Cette bruxelloise arrogance qui humilie les Grecs ...

Hier, samedi vingt-sept juin, les technocrates et politiques de l'Union Européenne ont nié à la Grèce le droit d'organiser un référendum sur les conditions du remboursement de sa dette. Ils ont de facto exclu la Grèce de la zone euro en organisant une réunion des ministres des finances de la zone euro sans le ministre grec, monsieur Varoufakis, prié de sortir. Du jamais vu ! La zone euro n'est donc plus une monnaie commune, mais une zone de change fixe. Une zone où les plus riches font la loi et se fichent pas mal des états d'âme des plus pauvres. Une zone où la volonté populaire n'a pas droit de cité.

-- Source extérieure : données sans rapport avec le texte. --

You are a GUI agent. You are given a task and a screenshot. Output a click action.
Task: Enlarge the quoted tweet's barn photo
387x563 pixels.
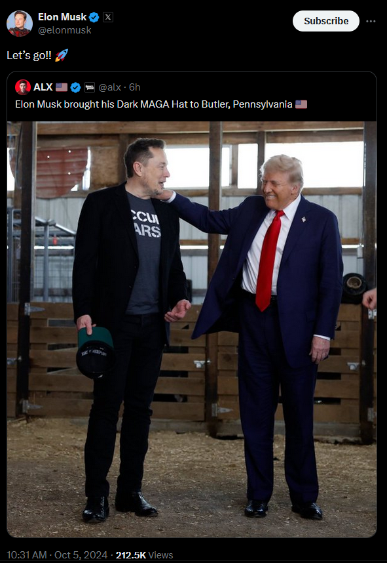[x=192, y=329]
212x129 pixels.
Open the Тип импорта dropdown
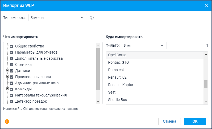pos(57,18)

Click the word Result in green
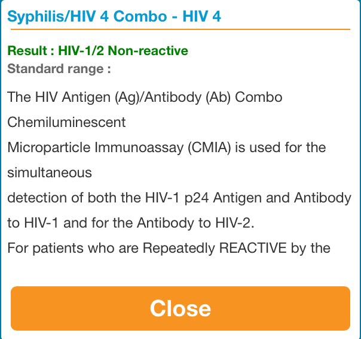27,50
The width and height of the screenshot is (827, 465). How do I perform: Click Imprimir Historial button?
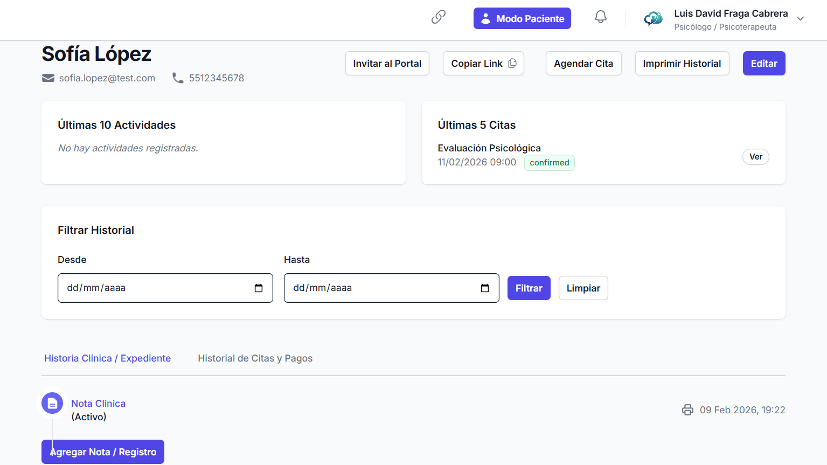point(682,64)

On comprend ces messieurs les ministres des finances et autres. Ils sont commandités par des intérêts qui dépassent les considérations nationales. L'Europe de Bruxelles, c'est la mise en pratique de la finance mondialisée. Pourquoi pas ? Mais alors que ces excellences cessent de nous bassiner avec leurs prétentions humanistes, démocratiques et droits de l'homisme. Leur trip c'est le fric et tout ce qui va autour. Ils viennent de le montrer brutalement à Bruxelles en accueillant avec un haussement d'épaules l'organisation d'un referendum. Comme, en 2005, ils ont torpillé la décision des Français de ne pas ratifier le traité portant Constitution de l'Union. Comme ils ont fait « revoter » les Irlandais et les Danois.
Ce qui précède, n'excuse cependant pas les gouvernements grecs du passé d'une conduite inqualifiable en matière de finance et de prêts publics. Les Mitsotakis, Caramanlis, Papandreou ont agi comme des irresponsables et, en trafiquant les comptes de leur pays, se sont conduits comme des escrocs. Pas de circonstances atténuants non plus pour les banques privées internationales, Goldmann-Sachs en première ligne, qui ont conseillé les gouvernements grecs et se sont repues d'honoraires avant de spéculer contre les intérêt de leur client.
Et encore moins d'indulgence pour ces politiciens grecs incapables de gérer convenablement un pays où la débrouille limite, la fraude fiscale, les entregents, prébendes et passe-droits font florès. Voilà où ils ont mené un peuple qui n'en peut plus.
La suite de l'histoire : attendez-vous à une baisse de l'euro à une défiance accrue des marchés, à des tensions au Portugal et en Espagne, en Italie aussi. La France n'est pas à l'abri. L'Europe veut faire de l'euro une monnaie solide et sévère comme le mark, elle oublie que l'Europe n'est pas allemande.
Tsipras est désormais placé devant un défi. Chassé de la zone euro, il démontre d'ici quatre à cinq ans que ce n'était pas une mauvaise chose et que le peuple grec, somme toute, ne s'en trouve pas plus mal, au contraire.
En aura-t-il le temps ? Le laissera-t-on faire ? Avec ces gens à Bruxelles et Francfort, obsédés par la finance et fanatisés dans leurs concepts, un accident est très vite arrivé.